North Korea said it was shutting a liaison office it shares with South Korea from yesterday and severing communication over a leaders’ hotline, putting pressure on Seoul to break with Washington’s effort to isolate the country.
Pyongyang was taking the move because South Korean authorities had “connived” to carry out “hostile acts” against the country, the Korean Central News Agency (KCNA) said.
The statement appeared to be referring to leaflets critical of North Korean leader Kim Jong-un being floated by balloons across the border by anti-Pyongyang activists in South Korea.
Photo: AP
“This measure is the first step of the determination to completely shut down all contact means with South Korea and get rid of unnecessary things,” KCNA said, adding that North Korean officials Kim Yong-chol and Kim Jong-un’s sister Kim Yo-jong gave the instruction to “completely cut off all the communication and liaison lines” with the South.

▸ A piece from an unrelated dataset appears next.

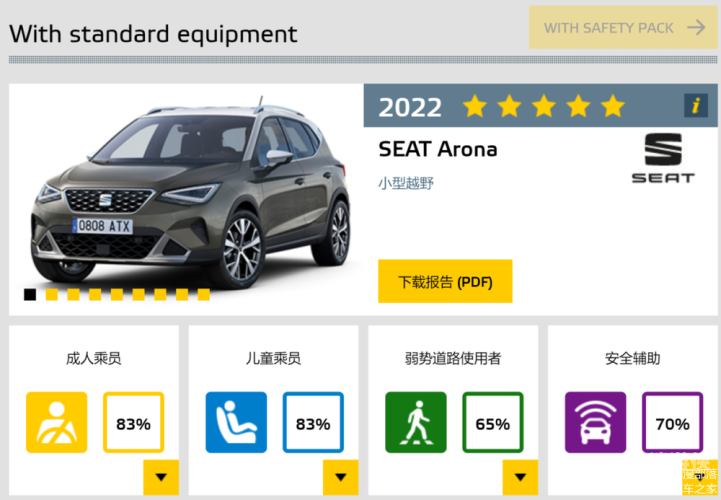
Task: Click the first yellow rating star
Action: 475,106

The move could end up stoking tensions between South Korea and US President Donald Trump’s administration, which have long differed over how to engage with Kim Jong-un’s regime.
North Korea has for months shunned South Korean President Moon Jae-in’s offers for talks and slammed him for standing by US sanctions, which are part of Trump’s “maximum pressure” campaign to force Kim Jong-un to give up his nuclear weapons.
The regime has so far ignored Moon’s limited proposals for restoring some of the economic and trade ties that once represented as much as about 10 percent of North Korea’s economy.
That money has dwindled to virtually nothing since global sanctions were imposed on Kim Jong-un’s regime for 2017 tests of nuclear weapons and long-range missiles in defiance of UN resolutions.
The two nations are about to mark the 20th anniversary of the first summit between their leaders — an event that opened hopes of reconciliation between the neighbors. After Moon’s progressive ruling party scored a landslide victory in parliamentary elections in April, his government made a fresh push to restart some exchanges that could allow a trickle of foreign currency to flow to the South’s cash-starved neighbor.
Actually implementing such steps would likely require sanctions waivers from the US — something Trump has shown no sign of providing.
“South Korea has continually given the indication that the North’s complaints, threats, and provocations will be tolerated,” said Soo Kim, a Rand Corp policy analyst who specializes in Korean Peninsula issues. “Seoul’s pliancy only encourages Pyongyang’s provocations.”